Namibie – Pseudagrion coeleste (Longfield, 1947)

Pseudagrion coeleste mâle, Nambie, Rundu, Okavango river, 10/02/2020
Pseudagrion coeleste mâle, Nambie, Rundu, Okavango river, 10/02/2020

Dans la région de Namibie que nous avons prospectée il y a 3 Pseudagrion très voisins, P. assegaii, P. nubicum et Pseudagrion coeleste. S’il est facile de séparer P. coeleste de P. assegaii par la forme du motif en S2 (en « U » ou en forme de « fer de lance »), il n’en est pas de même pour P. nubicum.
Mais P. nubicum, considéré comme rare en Namibie, n’est pas sensé se trouver dans les zones que nous avons prospectées…

Pseudagrion coeleste mâle, Nambiei, Katima Mulilo, Wenela border post, 16/02/2020
Pseudagrion coeleste mâle, Nambiei, Katima Mulilo, Wenela border post, 16/02/2020

Pseudagrion coeleste mesure 32 à 38 mm selon les sources. Son dessin noir sur le 2° segment abdominal lui fait prend le nom de Catshead Sprite en anglais.
C’est une espèce de rivière dont il fréquente les zones végétalisées et marécageuses.
Ci-dessous à droite, Shitemo sur Omatako river, 21/02/2020, à droite, Bwabwata National Parc, Mahango core area, 20/02/2020.

On le rencontre en Afrique de l’Est de l’extrême sud de la Tanzanie au nord-est de l’Afrique du Sud. Plus à l’ouest, à travers la Zambie et le Zimbabwe il atteint le sud de l’Angola, le nord du Botswana et la bande de Caprivi en Namibie.

Nous avons rencontré de nombreuses femelles qui présentent le gros avantage de porter le même habit coloré que les mâles ce qui simplifie grandement l’identification.
Ci-dessous à gauche à Rundu le 10/02/2020,à droite dans la zone centrale Mahango du Parc National de Bwabwata le 20/02/2020.

Le sujet de gauche est photographié dans ma main car je l’ai repêchée alors qu’elle dérivait sur l’Okavango à Rundu le 11/02/2020.
A droite la femelle qui fait admirer la complexité des motifs de sa face a été prise dans la zone centrale Mahango du Parc National de Bwabwata le 20/02/2020.

Les motifs sombres qu’elles portent sur le 8° et 9° segment, 2 petits triangles, sont également diagnostics de l’espèce ce qui permet, pour une fois, d’identifier les femelles immatures.
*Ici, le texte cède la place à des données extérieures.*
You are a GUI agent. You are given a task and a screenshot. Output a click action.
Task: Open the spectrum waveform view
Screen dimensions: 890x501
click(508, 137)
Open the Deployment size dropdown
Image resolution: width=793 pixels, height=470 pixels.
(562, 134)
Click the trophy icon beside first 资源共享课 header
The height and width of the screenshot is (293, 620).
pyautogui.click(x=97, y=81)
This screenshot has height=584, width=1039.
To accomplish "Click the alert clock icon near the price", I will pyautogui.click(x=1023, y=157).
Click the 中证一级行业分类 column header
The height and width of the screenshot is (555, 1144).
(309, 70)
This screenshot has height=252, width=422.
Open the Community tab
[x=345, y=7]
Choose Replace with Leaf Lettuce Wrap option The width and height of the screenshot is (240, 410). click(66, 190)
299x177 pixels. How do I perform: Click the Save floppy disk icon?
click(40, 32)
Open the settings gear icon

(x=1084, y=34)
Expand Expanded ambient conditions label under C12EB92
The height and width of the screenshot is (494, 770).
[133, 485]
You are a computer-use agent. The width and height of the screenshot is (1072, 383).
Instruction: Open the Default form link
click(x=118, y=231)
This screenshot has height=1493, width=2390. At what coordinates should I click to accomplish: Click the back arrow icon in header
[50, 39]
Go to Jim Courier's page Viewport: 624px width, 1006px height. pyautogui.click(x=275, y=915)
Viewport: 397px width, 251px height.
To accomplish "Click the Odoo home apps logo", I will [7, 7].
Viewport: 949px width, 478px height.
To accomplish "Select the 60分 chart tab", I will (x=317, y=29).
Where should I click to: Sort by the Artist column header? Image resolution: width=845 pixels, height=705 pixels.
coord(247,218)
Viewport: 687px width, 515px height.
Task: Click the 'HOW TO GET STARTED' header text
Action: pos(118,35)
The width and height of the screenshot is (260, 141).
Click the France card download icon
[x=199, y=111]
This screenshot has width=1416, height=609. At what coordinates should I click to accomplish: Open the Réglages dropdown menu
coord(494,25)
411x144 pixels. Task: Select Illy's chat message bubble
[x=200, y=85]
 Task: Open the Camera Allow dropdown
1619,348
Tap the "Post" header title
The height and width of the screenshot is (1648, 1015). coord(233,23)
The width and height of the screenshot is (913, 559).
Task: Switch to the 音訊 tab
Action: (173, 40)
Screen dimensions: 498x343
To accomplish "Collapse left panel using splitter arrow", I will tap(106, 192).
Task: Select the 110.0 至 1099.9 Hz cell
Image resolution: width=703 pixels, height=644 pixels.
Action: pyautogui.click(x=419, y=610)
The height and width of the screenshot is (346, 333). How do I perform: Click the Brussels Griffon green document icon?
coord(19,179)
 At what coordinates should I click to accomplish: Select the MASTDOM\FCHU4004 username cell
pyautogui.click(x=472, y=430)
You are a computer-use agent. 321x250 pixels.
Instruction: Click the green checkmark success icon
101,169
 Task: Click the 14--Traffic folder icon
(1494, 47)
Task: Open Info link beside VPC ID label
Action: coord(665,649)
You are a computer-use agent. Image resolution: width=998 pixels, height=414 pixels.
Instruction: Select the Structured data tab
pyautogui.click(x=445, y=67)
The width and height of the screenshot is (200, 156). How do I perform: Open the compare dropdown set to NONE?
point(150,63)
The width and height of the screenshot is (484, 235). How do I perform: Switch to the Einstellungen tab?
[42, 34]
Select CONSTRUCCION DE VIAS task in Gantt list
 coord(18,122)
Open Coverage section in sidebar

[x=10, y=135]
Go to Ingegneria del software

Certains (rares semblent-ils) sont plus mélaniques et les triangles sont fondus en un seul.
Les 2 photos ci dessous dans le Parc National de Bwabwata, le 230/02/2020.

Voir les couples en reproduction, en ponte ou en tandem comme ici est souvent la meilleure solution pour avoir une idée de l’apparence des femelles, même si dans ce cas l’identification ne pose pas de problème en raison de leur androchromie.
A Rundu sur l’Okavango le 10 et 11 février 2020.